Almost finished with the stew, I glanced at the clock and realized it was a quarter until seven. Mother couldn't be around when the reaping came on television; I had learned that several years prior. Before setting the clock forward almost three hours, I peeked to make sure she wouldn't see me. Then I pulled the curtains closed across each of the three windows in the living room, gently woke my mother to tell her it was well past bedtime, fed her an abbreviated dinner, and helped her to bed.
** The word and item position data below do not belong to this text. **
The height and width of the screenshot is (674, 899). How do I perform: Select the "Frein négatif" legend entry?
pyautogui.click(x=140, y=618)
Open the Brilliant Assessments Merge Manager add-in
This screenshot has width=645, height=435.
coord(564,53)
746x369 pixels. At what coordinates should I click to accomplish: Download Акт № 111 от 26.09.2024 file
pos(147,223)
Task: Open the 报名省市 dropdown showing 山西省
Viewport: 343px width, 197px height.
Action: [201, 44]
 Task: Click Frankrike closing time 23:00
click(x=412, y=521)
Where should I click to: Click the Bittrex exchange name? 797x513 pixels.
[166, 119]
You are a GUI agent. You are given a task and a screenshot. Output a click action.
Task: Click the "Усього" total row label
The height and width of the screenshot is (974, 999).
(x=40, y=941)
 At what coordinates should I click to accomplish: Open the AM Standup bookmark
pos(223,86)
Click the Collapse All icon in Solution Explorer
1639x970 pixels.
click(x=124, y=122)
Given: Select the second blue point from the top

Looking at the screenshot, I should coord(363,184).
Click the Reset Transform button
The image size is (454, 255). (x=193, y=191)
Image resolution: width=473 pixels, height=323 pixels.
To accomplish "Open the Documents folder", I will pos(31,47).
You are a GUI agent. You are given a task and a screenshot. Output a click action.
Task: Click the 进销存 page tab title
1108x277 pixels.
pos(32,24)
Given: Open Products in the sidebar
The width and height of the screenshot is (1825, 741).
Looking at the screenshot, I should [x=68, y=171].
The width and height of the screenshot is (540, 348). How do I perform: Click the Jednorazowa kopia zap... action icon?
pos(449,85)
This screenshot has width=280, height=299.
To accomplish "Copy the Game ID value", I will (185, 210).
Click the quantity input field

She asked for Father; I told her he had to work late.

A few minutes later, Father came out of his office. He'd had a busy day.

"Supper's ready," I told him, swirling my cooled-but-nearly-untouched stew with a spoon. The television was on some silly show now, yet I knew every house in Panem was tuned in to it, the reaping being only minutes away. "Mother's in bed."

He nodded, ladled himself a bowl of stew, and sat beside me. We watched the reaping in silence.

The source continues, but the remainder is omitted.